RECORDED DATA: Begin

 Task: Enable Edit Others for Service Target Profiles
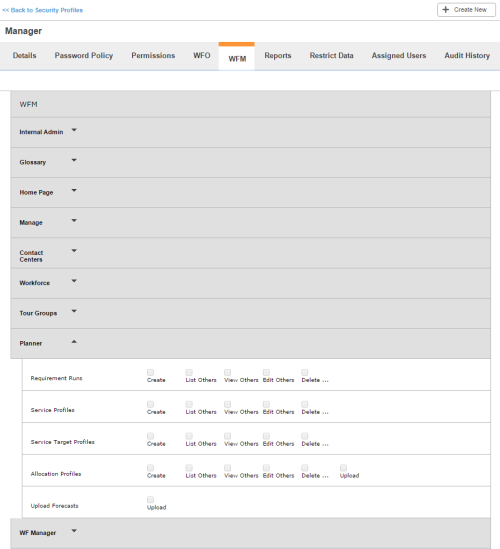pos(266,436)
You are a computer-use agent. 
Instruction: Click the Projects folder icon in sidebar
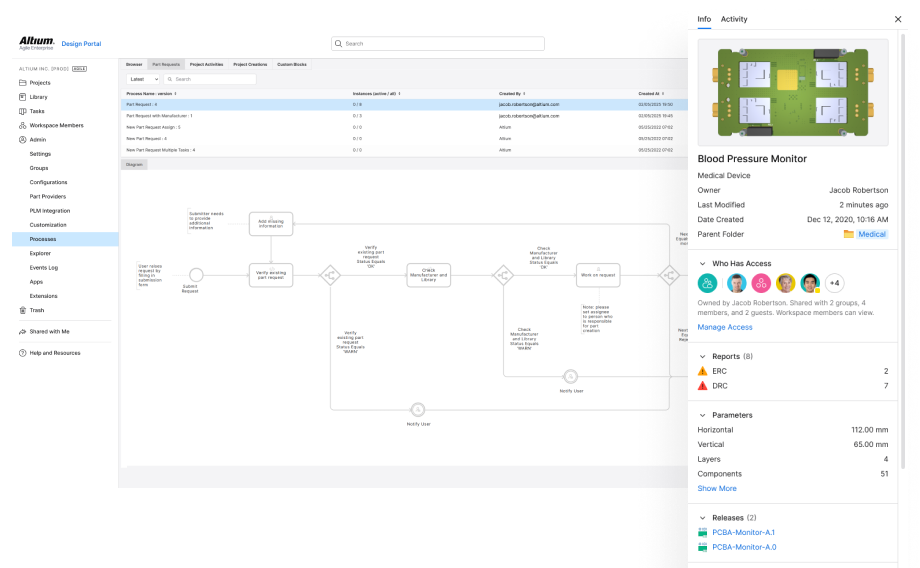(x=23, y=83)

RECORDED DATA: End
RECORDED DATA: Begin

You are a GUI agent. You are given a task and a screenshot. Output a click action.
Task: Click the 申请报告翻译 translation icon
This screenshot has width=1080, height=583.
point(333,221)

RECORDED DATA: End

Lines above that include the string "agent" need to be copied.

You are a computer-use agent. 
You are a GUI agent. You are given a task and a screenshot. Output a click action.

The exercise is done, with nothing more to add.